“Pop it in and find out,” I dared, notching my head toward the player.
She smirked, accepting the challenge, and when “Girlfight” by Brooke Valentine started playing, she held her laugh for all of two seconds before it burst from her lips.
“What?” I defended. “This shit is hype!”
She laughed harder, and then her eyes snagged on another CD in the album. She wordlessly pulled it from the case and swapped it out with the one playing.
As soon as the first song began, I knew which mix she’d picked.
“Open Your Eyes” by Snow Patrol hummed over my speakers, the familiar, rhythmic guitar strums echoing in my chest the way they always did.
“Her,” Ariana said, reciting the word I’d scribbled in Sharpie across the top of that CD the day I’d burned it. Her eyes lingered on mine, and I shrugged.
“One guess who she is.”
Ariana’s throat constricted, her gaze falling to the floor between us, and then she wordlessly moved over to the couch and sat. She dropped the burner phone on the couch cushion before immediately folding her hands into her lap, wringing them together as her knuckles turned white. She was dressed in satin pink pajamas, her feet bare, face shining from what I assumed was her nightly skincare routine.
The sight of her like that sucker punched me, because I felt robbed. I could have lived my entire lifetime with that sight, with her climbing into bed next to me and kissing me before settling in to read her book while I fell asleep beside her. I could have woken to her each morning, could have held her against me and felt her warmth.
I’d been a fool to leave her under the pretense of protection.
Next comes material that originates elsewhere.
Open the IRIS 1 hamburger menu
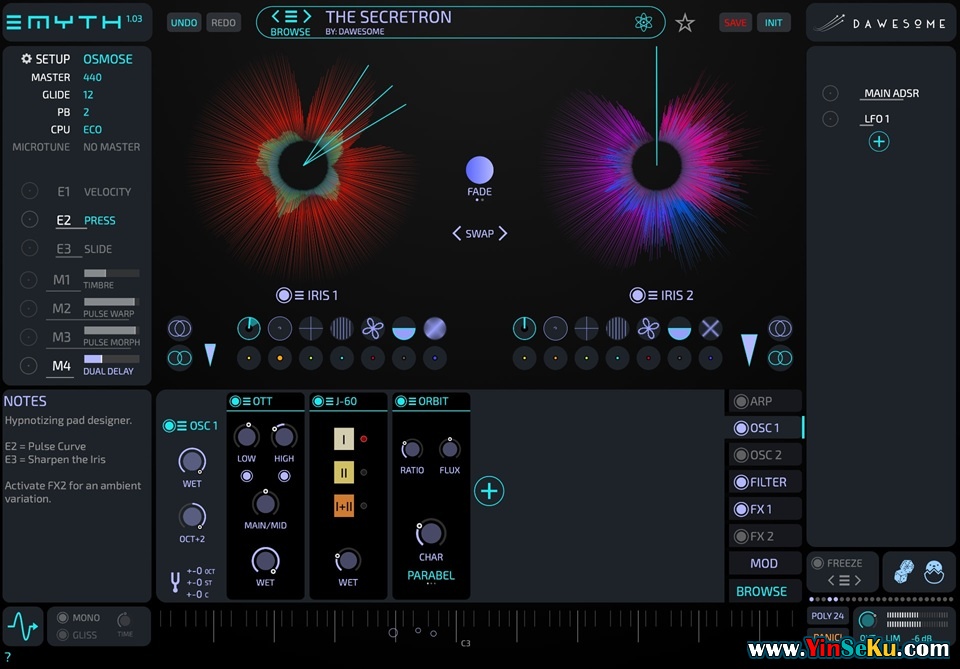Image resolution: width=960 pixels, height=669 pixels. (x=298, y=295)
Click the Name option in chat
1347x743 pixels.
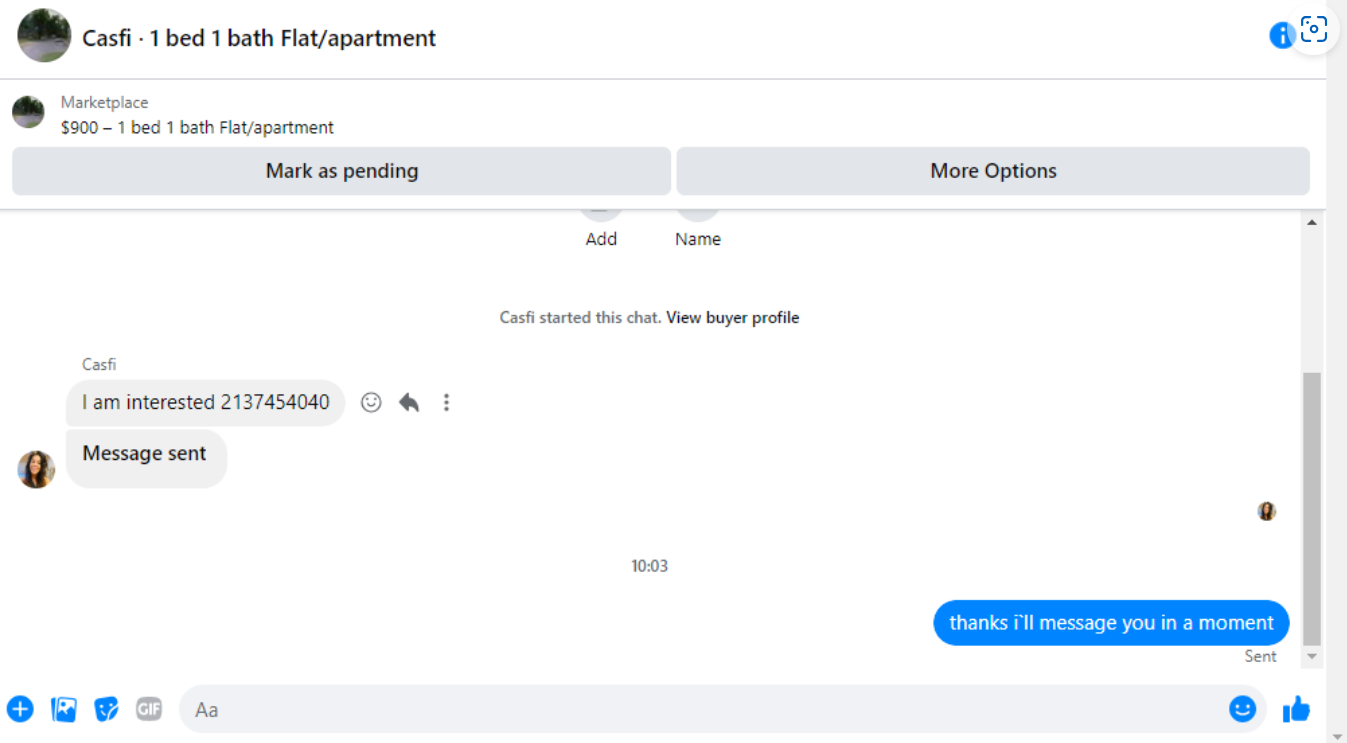click(698, 239)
A young, stupid fool.
I quietly sat next to her as Snow Patrol serenaded us, and for a while, I let her stay silent. Then, I reached over, peeling her hands apart so I could slide my palm into hers and thread our fingers together. We both closed our eyes when I did, like we were spiraling back to the first time I’d ever grabbed her hand.
“I know it’s probably the last thing you want to do,” I told her, gently stroking her skin with my thumb. “But I need you to tell me everything. I need to know exactly what’s been going on with you and Nathan.”
She let out a shaky exhale, shaking her head. “I don’t know if I can.”
“Try.”
She spoke slowly at first, like she was testing the ground with each word to make sure it wouldn’t give way, and I stayed quiet, my hand wrapped around hers as I listened. What she told me didn’t land as something that made sense all at once, but in pieces that seemed small on their own and devastating in the way they accumulated.
Nathan controlled their money. He not only reigned over their accounts but restricted her access to them. He handled every payment, laughed at her when she suggested maybe she should have a separate account of her own, and framed all of it as responsibility rather than restriction. He acted as if he was doing her a favor by taking it off her plate.
Her schedule wasn’t hers either. He expected to know where she was, who she was with, and how long she’d be gone. When she stepped outside those expectations, he noticed. He always noticed.
“Did he know we were together that day when he went to Vegas the first time?” I asked.
She swallowed. “I didn’t think so at first, but now… I’m sure he did. Or at least, I know he knows I was out all day. He may not have proof I was with you, but he suspects.”
I nodded. “It makes sense why he was so abrasive with me at the executive dinner. If he already suspected we’d spent time together…”
“And then he saw us alone.”
I nodded grimly.
“He asked me where I’d been for Thanksgiving after his trip. We share our location, so I didn’t see any reason to lie.” She paused. “He wasn’t happy you were there. And that’s when he started in on Sweet Dreams.”
She went on to tell me how Nathan had questioned the time it demanded, the people involved, the way it was “draining her,” all under the guise of concern. By the time his concern hardened into pressure, Ariana had already realized what his intention was.
“And then… there’s Georgie.”
My stomach dropped along with her shoulders when she said his name. She told me what I suspected, that everything her brother depended on had been folded neatly into Nathan’s influence — his tuition, housing, stability. He’d never threatened her outright with any of it, but he didn’t need to. He simply reminded her what was at stake and let the fear do the work for him.
“That part hurts the worst,” she admitted softly. “Because for so long, I took care of Georgie. But then I trusted Nathan when he said he wanted to take care of both of us. I fell into the trap because I was so desperate for the release — to be free of the stress, the worry, the pressure.”
That had cracked my heart like flimsy, dry clay.
Because I knew she was desperate for that because I’d left her wanting.